◆ **WORK REQUEST**:
A complete answer includes every line below with the word "green".

◆ **DATASET EXCERPTS**:

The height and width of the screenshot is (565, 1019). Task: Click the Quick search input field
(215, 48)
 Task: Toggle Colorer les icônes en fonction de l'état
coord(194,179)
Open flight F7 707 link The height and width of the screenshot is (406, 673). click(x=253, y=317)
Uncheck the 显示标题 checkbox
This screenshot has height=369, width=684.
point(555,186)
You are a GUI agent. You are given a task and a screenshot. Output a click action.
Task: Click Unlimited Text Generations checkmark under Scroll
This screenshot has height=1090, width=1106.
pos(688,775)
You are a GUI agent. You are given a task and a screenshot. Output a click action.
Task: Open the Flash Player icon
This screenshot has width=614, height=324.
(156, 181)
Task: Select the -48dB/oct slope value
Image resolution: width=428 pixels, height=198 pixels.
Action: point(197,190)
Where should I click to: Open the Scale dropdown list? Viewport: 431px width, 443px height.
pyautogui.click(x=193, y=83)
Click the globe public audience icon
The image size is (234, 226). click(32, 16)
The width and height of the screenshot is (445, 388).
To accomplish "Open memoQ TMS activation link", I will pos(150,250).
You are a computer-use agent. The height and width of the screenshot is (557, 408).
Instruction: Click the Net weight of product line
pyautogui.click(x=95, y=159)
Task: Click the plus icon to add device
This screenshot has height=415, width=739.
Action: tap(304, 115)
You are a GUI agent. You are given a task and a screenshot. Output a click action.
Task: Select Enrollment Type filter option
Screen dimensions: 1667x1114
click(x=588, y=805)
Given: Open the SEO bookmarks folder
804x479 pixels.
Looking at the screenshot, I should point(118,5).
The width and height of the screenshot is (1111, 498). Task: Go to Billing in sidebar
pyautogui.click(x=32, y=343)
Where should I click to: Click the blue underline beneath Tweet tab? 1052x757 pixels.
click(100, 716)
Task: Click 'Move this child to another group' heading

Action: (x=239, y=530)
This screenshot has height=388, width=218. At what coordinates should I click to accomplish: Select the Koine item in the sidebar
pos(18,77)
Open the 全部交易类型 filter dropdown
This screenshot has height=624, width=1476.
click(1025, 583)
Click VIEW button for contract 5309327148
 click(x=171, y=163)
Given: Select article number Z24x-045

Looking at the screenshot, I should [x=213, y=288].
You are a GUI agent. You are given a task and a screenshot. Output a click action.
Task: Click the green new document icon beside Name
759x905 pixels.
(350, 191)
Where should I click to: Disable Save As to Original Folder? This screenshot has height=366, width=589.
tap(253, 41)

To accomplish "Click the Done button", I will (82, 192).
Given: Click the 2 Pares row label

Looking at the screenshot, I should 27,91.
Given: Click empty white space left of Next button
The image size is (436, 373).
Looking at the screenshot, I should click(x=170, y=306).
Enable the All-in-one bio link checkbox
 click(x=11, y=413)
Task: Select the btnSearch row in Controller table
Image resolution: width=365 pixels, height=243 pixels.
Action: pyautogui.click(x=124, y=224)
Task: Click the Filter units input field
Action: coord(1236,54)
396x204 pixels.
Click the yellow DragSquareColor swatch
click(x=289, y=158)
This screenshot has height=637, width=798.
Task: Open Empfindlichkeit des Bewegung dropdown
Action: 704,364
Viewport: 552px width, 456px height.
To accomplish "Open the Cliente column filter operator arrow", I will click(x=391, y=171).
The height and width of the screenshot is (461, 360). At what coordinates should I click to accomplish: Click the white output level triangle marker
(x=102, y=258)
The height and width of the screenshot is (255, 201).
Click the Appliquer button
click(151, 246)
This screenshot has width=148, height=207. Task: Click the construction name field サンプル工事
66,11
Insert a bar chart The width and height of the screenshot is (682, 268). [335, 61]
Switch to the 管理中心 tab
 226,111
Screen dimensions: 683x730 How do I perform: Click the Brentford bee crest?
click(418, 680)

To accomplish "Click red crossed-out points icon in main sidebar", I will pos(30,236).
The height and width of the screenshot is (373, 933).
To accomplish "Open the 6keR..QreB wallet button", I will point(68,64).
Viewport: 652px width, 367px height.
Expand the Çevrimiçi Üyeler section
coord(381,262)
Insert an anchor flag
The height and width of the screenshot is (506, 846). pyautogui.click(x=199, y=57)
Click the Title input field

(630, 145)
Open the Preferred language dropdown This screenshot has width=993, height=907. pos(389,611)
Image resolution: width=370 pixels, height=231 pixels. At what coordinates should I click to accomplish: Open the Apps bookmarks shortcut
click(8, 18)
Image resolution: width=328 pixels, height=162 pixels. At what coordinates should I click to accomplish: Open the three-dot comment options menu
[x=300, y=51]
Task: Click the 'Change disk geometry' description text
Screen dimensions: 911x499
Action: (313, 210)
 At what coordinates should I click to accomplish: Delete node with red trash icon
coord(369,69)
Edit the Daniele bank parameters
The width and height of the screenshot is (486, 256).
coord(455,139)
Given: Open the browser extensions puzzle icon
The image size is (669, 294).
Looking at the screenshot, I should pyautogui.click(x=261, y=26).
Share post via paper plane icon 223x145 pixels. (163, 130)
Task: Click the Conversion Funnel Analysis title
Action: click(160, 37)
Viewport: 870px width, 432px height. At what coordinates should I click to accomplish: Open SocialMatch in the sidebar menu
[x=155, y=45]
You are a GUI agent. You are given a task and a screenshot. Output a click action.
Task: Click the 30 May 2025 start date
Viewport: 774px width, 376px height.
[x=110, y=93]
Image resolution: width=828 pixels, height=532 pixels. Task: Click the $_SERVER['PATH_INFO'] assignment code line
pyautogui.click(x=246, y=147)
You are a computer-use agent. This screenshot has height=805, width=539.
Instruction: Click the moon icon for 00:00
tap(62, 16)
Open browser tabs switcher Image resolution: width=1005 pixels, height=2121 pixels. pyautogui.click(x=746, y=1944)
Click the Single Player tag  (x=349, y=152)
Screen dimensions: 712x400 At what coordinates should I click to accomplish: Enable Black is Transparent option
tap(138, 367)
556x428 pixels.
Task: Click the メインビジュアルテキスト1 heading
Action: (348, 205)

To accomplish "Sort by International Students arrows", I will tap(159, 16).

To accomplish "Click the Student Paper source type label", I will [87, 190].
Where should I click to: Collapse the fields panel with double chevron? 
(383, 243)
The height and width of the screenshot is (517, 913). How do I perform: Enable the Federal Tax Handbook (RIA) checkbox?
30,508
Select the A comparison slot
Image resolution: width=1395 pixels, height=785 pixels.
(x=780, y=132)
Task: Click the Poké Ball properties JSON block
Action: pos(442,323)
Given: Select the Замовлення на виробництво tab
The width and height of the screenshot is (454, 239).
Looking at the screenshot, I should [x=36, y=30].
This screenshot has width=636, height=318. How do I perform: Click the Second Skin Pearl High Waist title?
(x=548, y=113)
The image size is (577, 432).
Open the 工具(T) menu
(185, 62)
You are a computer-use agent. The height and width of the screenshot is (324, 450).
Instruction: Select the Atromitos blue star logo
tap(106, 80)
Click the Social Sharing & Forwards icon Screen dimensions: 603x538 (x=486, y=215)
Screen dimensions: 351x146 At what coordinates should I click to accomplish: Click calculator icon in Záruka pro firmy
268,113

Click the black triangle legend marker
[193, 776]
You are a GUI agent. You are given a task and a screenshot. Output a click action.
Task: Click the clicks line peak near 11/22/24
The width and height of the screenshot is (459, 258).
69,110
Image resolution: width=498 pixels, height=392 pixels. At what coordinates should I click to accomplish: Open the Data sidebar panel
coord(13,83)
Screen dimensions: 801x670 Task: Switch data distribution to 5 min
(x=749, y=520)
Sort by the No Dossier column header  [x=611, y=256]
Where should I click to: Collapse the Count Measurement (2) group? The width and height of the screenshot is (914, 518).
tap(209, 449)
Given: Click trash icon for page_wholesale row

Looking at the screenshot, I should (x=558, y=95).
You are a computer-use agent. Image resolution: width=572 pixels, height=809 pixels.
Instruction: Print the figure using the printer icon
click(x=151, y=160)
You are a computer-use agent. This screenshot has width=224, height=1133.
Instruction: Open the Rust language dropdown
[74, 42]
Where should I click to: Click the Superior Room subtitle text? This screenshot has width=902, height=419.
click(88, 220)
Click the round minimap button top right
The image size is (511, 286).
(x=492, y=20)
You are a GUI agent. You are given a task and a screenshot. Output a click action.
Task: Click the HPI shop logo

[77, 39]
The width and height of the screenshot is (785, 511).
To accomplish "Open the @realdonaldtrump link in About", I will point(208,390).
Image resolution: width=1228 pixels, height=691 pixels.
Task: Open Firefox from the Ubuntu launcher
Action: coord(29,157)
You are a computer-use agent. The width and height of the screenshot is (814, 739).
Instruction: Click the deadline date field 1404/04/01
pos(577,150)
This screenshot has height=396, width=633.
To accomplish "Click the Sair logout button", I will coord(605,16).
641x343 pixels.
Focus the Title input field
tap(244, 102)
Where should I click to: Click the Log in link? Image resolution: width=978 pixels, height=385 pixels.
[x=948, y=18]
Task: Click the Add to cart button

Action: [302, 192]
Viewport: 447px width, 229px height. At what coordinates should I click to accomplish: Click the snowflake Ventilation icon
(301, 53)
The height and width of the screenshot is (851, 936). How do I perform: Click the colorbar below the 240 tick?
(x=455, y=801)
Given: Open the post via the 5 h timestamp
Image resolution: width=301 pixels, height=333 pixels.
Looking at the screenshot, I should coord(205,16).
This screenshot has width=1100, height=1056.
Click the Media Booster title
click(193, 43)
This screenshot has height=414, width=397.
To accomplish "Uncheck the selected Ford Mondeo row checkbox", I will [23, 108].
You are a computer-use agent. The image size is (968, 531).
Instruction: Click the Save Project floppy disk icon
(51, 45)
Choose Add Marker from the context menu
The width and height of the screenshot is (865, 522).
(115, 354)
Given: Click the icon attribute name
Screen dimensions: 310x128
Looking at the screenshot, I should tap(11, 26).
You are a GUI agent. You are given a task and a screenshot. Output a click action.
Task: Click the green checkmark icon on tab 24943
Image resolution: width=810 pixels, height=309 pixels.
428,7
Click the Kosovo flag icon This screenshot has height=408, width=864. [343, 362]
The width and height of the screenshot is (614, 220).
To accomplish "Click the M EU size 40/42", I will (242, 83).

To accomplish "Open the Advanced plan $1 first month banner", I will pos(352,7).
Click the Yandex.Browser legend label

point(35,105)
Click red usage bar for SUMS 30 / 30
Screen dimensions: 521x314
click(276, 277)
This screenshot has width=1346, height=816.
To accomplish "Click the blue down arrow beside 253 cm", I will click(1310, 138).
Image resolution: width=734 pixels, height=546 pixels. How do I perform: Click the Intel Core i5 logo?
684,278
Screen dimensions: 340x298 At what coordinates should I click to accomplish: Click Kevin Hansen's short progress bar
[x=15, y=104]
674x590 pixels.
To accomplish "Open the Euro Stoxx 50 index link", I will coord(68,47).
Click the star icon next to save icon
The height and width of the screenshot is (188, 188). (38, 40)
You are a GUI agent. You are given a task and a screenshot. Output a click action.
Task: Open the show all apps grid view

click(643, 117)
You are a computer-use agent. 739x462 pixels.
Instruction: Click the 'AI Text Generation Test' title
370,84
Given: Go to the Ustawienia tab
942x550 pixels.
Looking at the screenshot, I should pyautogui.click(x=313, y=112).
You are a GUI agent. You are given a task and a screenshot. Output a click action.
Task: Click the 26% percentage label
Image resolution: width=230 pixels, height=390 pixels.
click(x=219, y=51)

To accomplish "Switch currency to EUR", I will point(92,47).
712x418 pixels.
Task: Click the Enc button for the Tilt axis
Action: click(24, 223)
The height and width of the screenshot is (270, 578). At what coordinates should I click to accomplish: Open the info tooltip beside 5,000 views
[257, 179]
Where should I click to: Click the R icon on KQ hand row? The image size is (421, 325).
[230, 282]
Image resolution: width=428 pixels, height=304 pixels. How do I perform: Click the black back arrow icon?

◆ **SOLUTION**:
Task: Click the green new document icon beside Name
Task: Click the green checkmark icon on tab 24943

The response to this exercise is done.